Task instructions.
Extract every line below that contains the word "logo".
Records supplied Start Marker
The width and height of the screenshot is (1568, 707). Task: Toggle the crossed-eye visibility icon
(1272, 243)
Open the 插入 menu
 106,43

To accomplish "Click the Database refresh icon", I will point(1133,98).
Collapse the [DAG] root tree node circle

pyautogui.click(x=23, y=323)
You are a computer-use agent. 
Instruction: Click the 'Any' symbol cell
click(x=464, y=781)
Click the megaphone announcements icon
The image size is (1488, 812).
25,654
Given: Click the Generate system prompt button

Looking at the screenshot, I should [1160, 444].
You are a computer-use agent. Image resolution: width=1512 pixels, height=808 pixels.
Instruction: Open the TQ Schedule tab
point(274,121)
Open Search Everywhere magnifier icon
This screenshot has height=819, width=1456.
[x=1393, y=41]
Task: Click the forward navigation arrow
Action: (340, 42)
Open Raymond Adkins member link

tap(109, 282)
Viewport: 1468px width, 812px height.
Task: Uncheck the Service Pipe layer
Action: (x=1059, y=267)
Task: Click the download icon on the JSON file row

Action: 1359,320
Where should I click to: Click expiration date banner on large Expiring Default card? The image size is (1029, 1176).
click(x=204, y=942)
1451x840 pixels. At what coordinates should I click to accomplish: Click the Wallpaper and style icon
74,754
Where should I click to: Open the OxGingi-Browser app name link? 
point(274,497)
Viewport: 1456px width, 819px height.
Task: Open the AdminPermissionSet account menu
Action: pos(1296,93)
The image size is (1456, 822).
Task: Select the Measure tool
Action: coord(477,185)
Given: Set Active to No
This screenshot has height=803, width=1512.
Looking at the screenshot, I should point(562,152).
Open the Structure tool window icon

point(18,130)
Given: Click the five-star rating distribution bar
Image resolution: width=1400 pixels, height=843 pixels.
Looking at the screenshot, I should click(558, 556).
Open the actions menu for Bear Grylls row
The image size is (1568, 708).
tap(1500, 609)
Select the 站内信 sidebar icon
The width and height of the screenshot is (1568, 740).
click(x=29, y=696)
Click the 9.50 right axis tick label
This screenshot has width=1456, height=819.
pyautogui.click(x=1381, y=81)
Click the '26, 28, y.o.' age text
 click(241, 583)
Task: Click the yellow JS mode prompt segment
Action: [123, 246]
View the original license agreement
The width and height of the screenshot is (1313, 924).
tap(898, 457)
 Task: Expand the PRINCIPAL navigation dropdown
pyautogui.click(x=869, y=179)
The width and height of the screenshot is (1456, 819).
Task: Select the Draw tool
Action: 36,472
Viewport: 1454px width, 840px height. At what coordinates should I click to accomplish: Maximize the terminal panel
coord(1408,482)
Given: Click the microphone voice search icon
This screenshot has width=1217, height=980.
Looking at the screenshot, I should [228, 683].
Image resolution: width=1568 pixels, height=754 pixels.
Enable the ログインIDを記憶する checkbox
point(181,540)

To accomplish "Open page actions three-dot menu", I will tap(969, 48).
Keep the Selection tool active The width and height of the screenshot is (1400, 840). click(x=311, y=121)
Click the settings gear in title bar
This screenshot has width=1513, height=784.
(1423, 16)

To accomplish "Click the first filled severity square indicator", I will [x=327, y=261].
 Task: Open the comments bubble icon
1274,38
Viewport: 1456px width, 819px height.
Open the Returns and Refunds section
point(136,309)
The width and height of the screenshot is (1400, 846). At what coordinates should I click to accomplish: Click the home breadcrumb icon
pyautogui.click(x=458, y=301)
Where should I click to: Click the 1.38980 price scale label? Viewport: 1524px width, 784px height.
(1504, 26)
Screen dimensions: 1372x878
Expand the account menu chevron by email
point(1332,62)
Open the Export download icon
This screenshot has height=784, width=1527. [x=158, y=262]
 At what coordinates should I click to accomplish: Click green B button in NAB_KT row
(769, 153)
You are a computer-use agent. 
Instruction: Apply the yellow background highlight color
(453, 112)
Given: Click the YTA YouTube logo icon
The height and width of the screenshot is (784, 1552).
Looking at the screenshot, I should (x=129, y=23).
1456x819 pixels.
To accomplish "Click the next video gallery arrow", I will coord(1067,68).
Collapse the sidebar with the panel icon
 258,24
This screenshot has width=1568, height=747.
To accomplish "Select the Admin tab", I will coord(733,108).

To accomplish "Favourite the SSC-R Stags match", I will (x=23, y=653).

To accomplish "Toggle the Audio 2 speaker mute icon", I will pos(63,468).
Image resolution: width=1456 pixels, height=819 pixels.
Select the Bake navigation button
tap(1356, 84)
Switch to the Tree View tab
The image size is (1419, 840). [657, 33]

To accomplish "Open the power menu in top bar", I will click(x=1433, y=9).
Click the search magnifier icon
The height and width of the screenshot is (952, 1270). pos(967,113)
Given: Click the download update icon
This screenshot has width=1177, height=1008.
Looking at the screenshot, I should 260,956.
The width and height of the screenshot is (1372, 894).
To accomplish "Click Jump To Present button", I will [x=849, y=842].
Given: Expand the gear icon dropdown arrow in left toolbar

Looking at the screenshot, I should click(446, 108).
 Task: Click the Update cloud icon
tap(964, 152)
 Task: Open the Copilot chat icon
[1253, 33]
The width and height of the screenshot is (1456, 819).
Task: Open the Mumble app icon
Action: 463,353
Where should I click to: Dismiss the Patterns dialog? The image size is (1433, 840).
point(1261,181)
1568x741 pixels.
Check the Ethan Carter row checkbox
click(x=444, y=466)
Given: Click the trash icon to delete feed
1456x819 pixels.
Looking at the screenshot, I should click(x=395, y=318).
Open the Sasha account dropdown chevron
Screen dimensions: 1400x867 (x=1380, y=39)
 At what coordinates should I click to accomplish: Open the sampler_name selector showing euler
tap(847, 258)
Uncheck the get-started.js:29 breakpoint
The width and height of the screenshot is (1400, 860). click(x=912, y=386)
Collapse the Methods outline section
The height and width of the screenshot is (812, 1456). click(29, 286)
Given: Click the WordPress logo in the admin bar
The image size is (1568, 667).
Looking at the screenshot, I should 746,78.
Records supplied End Marker
Answer box.
Given: Click the YTA YouTube logo icon
Given: Click the WordPress logo in the admin bar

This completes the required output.